When I first found out I was pregnant, I was a whole mix of emotions. Scared, happy, excited. Mostly terrified. I was 26 with a little bit of college under my belt. I worked full time as a Kitchen Manager at a really busy restaurant in Charlottetown. My fiance and I made a lot of money for our ages. Yet I was still afraid.
As the months went by I became more excited. We learned I was carrying a boy! We decided on a name. Charlie Joseph Michael. Every day that passed by I loved him more and more. I never thought I could love someone I never met.
More months went by and I was put off work at 28 weeks due to back problems. I stayed home all day every day. My due date was fast approaching (March 30th 2015) and we weren’t prepared. We had a few clothes and a bassinet. Pretty much it.
On February 24th, 2015 I started having contractions. “This is too early” I thought “we aren’t ready. I’m not ready.” After a full day of contractions that were horribly timed, I decided it was time to go to the hospital. Low and behold, Charlie was coming fast. I arrived at the hospital at 8 pm on February 26th, I quickly went from 2 cm dilated, to 9 cm dilated within 40 minutes. My water broke and I started pushing. And pushing. And pushing. The nurses could see Charlie’s head.

TASK INSTRUCTIONS »
• 1. In the birth story, rewrite the passage starting with "More months went" and going on through "Pretty much it.", switching "bassinet" to "crib".
• 2. Answer these questions about the birth story:
(a) What job did the writer hold while working full time?
(b) What full name was chosen for the baby?
(c) At how many weeks was the writer put off work, and why?
• 3. Extend the birth story, beginning right after its final sentence.

MATERIAL PROVIDED »

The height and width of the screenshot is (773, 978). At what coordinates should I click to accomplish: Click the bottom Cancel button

==

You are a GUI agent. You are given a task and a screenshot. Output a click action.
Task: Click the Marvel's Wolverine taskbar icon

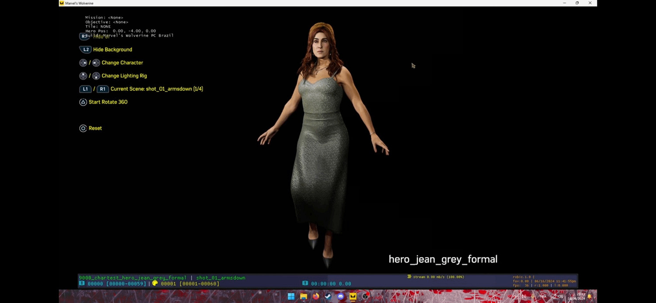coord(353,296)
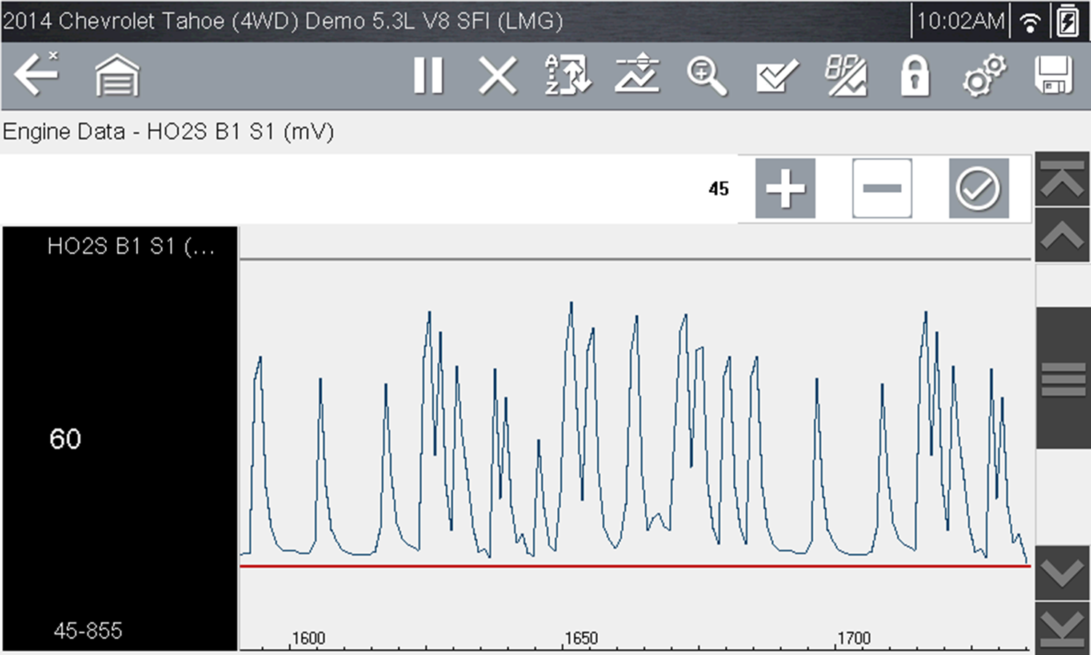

ANSWERS FOR THE TASKS »
• 1.
More months went by and I was put off work at 28 weeks due to back problems. I stayed home all day every day. My due date was fast approaching (March 30th 2015) and we weren’t prepared. We had a few clothes and a crib. Pretty much it.

• 2.
(a) Kitchen Manager at a really busy restaurant in Charlottetown.
(b) Charlie Joseph Michael.
(c) At 28 weeks, due to back problems.

• 3.
Suddenly his heart rate dropped, and he was holding onto the umbilical cord. I was rushed to the OR and had an emergency c-section. My little Charlie was born at 10:37 pm. 2 and a half hours after arriving at the hospital. 5 weeks before his due date. I was not the first to hold him. Nor was I the first to see him. I actually didn’t get to see him until I was out of recovery, almost 3 hours after they took him out of my belly.
Charlie couldn’t eat. I was not breastfeeding, so he had to have a feeding tube. He remained in the hospital 2 weeks after I was discharged. During his time in the hospital, I already felt like I had failed him. I watched him day after day not drink enough formula. Was it because I smoked? Was it because I didn’t breastfeed? What did I do to make him come this early? What can I do to help him? Is he ever going to come home? Two weeks later he finally came home. I got visits from public health saying that he was gaining weight like he was supposed to, eating like he was supposed to and everything was fine.
The first few weeks were fine. Lots of sleeping….for Charlie. Not for mom. I never thought I could be that tired. And still, he demanded my attention. My fiance worked full time and couldn’t take any time off when Charlie was born. We were already behind on our bills, we couldn’t afford for him to miss work. I was home, alone, a new mom, all day with Charlie.
There were some days that he was fine. Ate and slept. And then there were other days where all he did was cry. All I did was cry. I couldn’t handle it. I felt like I was a failure. Like I was the only person in the world going through this experience.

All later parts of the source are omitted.